BACKGROUND: Physical activity (PA) levels are low in patients with advanced chronic kidney disease (CKD), and associate with increased morbidity and mortality. Reliable tools to assess PA in CKD are scarce. We aimed to develop and validate a novel PA questionnaire for use in CKD (CKD-PAQ). METHODS: In Phase 1, a prototype questionnaire was developed based on the validated recent PAQ (RPAQ). Structured feedback on item relevance and clarity was obtained from 40 CKD patients. In Phase 2, the questionnaire was refined in three iterations in a total of 226 CKD patients against 7-day accelerometer and RPAQ measurements. In Phase 3, the definitive CKD-PAQ was compared with RPAQ in 523 CKD patients.
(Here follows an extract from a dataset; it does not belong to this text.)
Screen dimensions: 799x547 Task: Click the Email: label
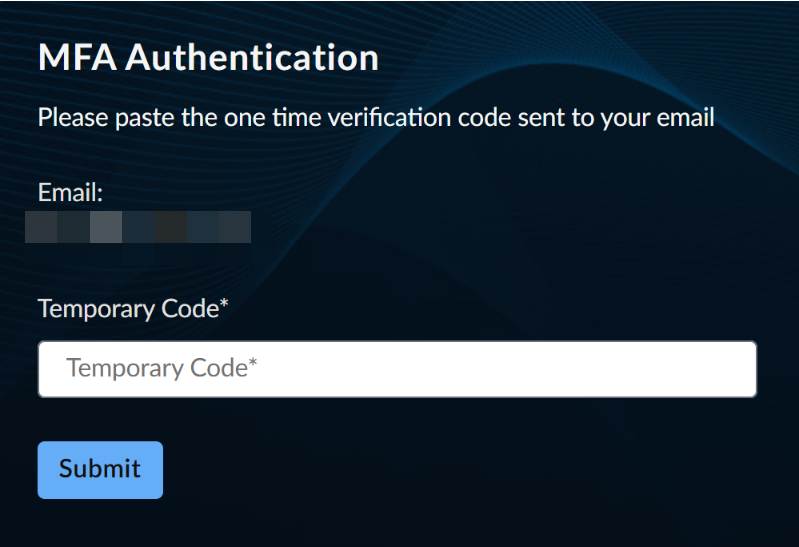click(x=70, y=193)
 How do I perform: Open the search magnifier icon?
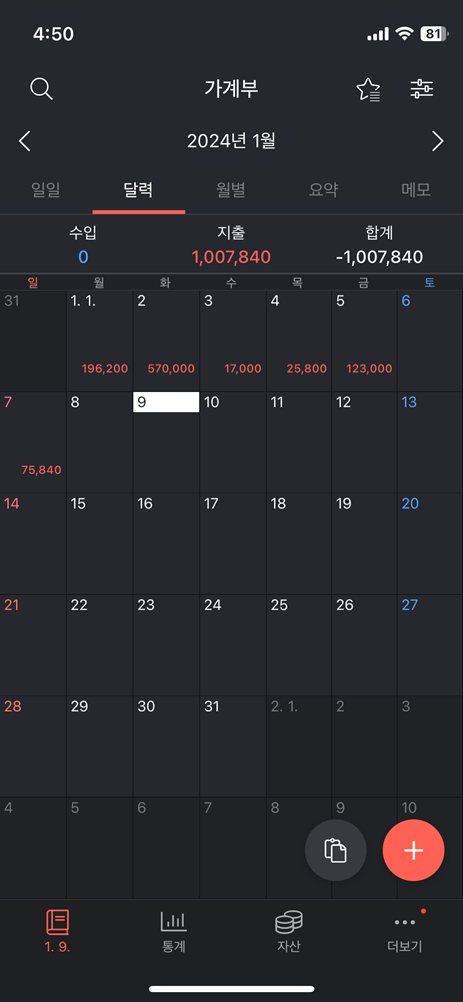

RESULTS: In the final iteration of Phase 2, CKD-PAQ data were compared with accelerometer-derived and RPAQ data in 60 patients. Mean daily metabolic equivalent of task (MET) and total energy expenditure (TEE) levels were similar by all methods. Intraclass correlation coefficients showed fair (MET) and good (TEE) agreement between accelerometry and both CKD-PAQ and RPAQ. Agreement between questionnaires was excellent. The mean [standard deviation (SD)] daily MET bias was 0.035 (0.312) for CKD-PAQ and 0.018 (0.326) for RPAQ. The mean (SD) TEE bias was 91 (518) for CKD-PAQ and 44 (548) kcal for RPAQ. Limits of agreement (LOA) were wide for both parameters, with less dispersion of CKD-PAQ values. In Phase 3, agreement between questionnaires was good (MET) and excellent (TEE). Bias of CKD-PAQ-derived mean (SD) daily MET from RPAQ-derived values was 0.031 (0.193), with 95% LOA -0.346 to 0.409. Corresponding mean (SD) values for TEE were 48 (325) and -588 to 685 kcal/day. CKD-PAQ appeared to improve discrimination between low activity groups. CONCLUSIONS: CKD-PAQ performs comparably to the RPAQ though it is shorter, easier to complete, and may better capture low-level activity and improve discrimination between low activity groups.